Trata-se
de um escândalo que pessoas com 40 anos ou pouco mais, no momento mais pujante
do seu ciclo de vida, se vejam forçados a uma ociosidade que não desejam ou
tenham de procurar trabalho em países estranhos, onde não conhecem ninguém e
onde hábitos e cultura nada têm a ver com os nossos.
O
seguinte texto contém uma interessante abordagem desta candente problemática na
visão de um médico psiquiatra (*).
Presentemente
vivemos na nossa sociedade uma situação paradoxal: ao mesmo tempo que a
esperança de vida dos portugueses tem aumentado significativamente, diminuem
cada vez mais as ofertas de emprego em idades mais avançadas – ou seja, no
mercado de trabalho atual, ficar desempregado com pouco mais de 40 anos é
praticamente uma condenação à “ociosidade forçada”, já que as possibilidades de
encontrar um novo emprego são muito reduzidas.
O
homem não é vocacionado para viver na ociosidade. Para além de ser uma
característica que nos distingue das restantes criaturas, o trabalho é um
elemento central da dignidade humana. A possibilidade de se ter uma
ocupação útil para a sociedade, e através dela ganhar legitimamente a
vida, é uma condição essencial para o equilíbrio psíquico de qualquer
pessoa. Por mais argumentos económicos que se utilizem e se recorra a diversos
exercícios de retórica política, impedir que um indivíduo, no meio do seu
ciclo de vida, possa garantir o seu sustento e dos seus filhos, é um sinal de
decadência de uma sociedade.
Infelizmente,
hoje mais do que nunca este autêntico exército de homens e mulheres, forçados à
ociosidade, está a crescer inexoravelmente, com uma aparente resignação
indolente dos políticos, face a esta tragédia social. Cada vez mais o trabalho
é um direito de uma minoria seleta; uma regalia de uma casta de privilegiados.
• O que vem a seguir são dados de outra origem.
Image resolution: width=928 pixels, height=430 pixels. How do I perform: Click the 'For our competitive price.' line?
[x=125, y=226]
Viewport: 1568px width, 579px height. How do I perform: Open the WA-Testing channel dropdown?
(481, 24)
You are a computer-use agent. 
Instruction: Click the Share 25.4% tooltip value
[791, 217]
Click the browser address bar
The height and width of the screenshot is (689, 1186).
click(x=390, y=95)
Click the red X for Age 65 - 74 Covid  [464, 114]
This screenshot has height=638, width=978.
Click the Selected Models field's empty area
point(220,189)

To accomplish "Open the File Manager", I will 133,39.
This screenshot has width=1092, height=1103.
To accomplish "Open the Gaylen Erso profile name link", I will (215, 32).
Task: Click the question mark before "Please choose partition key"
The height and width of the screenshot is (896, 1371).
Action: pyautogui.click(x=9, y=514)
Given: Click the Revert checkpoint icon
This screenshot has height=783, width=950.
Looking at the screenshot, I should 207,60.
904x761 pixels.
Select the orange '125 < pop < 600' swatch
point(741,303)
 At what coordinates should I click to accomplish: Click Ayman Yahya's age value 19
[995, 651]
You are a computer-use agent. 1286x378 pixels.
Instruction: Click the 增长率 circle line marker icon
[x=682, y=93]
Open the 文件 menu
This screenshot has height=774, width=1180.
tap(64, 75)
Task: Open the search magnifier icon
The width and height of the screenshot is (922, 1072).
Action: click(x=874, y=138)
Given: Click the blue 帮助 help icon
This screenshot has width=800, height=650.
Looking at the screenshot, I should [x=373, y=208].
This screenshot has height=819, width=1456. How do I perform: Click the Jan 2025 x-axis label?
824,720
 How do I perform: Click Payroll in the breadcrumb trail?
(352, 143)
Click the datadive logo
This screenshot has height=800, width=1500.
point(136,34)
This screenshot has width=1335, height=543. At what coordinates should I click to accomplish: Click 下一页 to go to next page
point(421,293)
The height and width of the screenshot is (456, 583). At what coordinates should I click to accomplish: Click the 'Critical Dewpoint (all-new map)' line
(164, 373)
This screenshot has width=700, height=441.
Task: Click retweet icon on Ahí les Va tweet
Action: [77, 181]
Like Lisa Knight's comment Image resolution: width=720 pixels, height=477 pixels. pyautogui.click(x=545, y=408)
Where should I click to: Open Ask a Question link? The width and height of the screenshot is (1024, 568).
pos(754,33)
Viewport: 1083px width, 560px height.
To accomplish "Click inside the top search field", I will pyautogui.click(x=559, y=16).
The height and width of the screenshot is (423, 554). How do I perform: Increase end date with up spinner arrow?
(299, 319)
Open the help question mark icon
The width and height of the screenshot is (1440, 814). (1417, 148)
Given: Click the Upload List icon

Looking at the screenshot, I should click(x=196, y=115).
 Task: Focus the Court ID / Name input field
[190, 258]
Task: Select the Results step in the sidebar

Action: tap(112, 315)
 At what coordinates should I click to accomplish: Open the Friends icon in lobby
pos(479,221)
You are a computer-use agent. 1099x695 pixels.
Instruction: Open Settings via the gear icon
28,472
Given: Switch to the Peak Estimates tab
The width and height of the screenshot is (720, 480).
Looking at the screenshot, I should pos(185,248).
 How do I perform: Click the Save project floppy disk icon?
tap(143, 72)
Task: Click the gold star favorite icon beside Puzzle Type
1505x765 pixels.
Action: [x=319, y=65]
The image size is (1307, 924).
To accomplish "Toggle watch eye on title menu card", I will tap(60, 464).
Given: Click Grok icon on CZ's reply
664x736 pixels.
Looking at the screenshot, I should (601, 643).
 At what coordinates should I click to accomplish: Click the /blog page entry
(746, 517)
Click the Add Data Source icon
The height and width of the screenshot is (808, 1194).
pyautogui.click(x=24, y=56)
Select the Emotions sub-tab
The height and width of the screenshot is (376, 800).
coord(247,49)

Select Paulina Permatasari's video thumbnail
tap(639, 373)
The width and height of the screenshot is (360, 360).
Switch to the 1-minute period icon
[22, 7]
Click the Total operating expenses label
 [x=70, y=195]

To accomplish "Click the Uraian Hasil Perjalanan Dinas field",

Deste modo, a sociedade não constrói duas classes sociais, mas duas classes de
homens: a que dispõe de trabalho, e é útil e proveitosa, e a que fica remitida
à ociosidade forçada, sendo, por conseguinte, inútil e desprezível.
Mas
afinal o que se deverá dizer, por exemplo, a uma pessoa com 47 anos, saudável,
que não encontra trabalho ano após ano? Que projeto de vida e que futuro poderá
ter uma pessoa nesta situação? Nos manuais de psiquiatria, o desemprego aparece
como uma das principais causas de depressão. O indivíduo deprimido vive sem
esperança, preso a um passado, sendo necessário retirá-lo deste abismo pesaroso
que se cava na sua existência. Mas aos poucos começam a faltar as palavras de
encorajamento, já que para muitos a queda na malha do desemprego transforma-se
num cumprimento de uma pena que teima em tornar-se perpétua.
Para
o cidadão comum, é incompreensível que um país, sob o pretexto da
produtividade, elimine feriados nacionais e alargue o horário dos funcionários
públicos para as 40 horas semanais e simultaneamente crie uma espécie de
“desemprego chique” – próprio de um país rico, que se dá ao luxo de não
aproveitar uma parte significativa e saudável da sua população –, remetendo
centenas de milhares de portugueses para uma situação de infortúnio e de
miséria imerecida. Vivemos numa época míope, que desperdiça os seus melhores cidadãos,
transformando-os em seres medicantes, remetendo-os desnecessariamente para
uma vida repleta de privações.
É
um escândalo assistir a um país de gente capaz para trabalhar condenada a uma
ociosidade forçada; é um escândalo e uma aberração que se ignorem tantas vidas
úteis. Entretanto, andamos todos satisfeitos a usufruir de uma democracia
de ponta, com 40 anos de história grandiosa, onde não falta nenhuma das
liberdades, excepto a liberdade cada vez mais utópica de se conseguir
concretizar um simples desejo: trabalhar e, deste modo, ganhar a vida.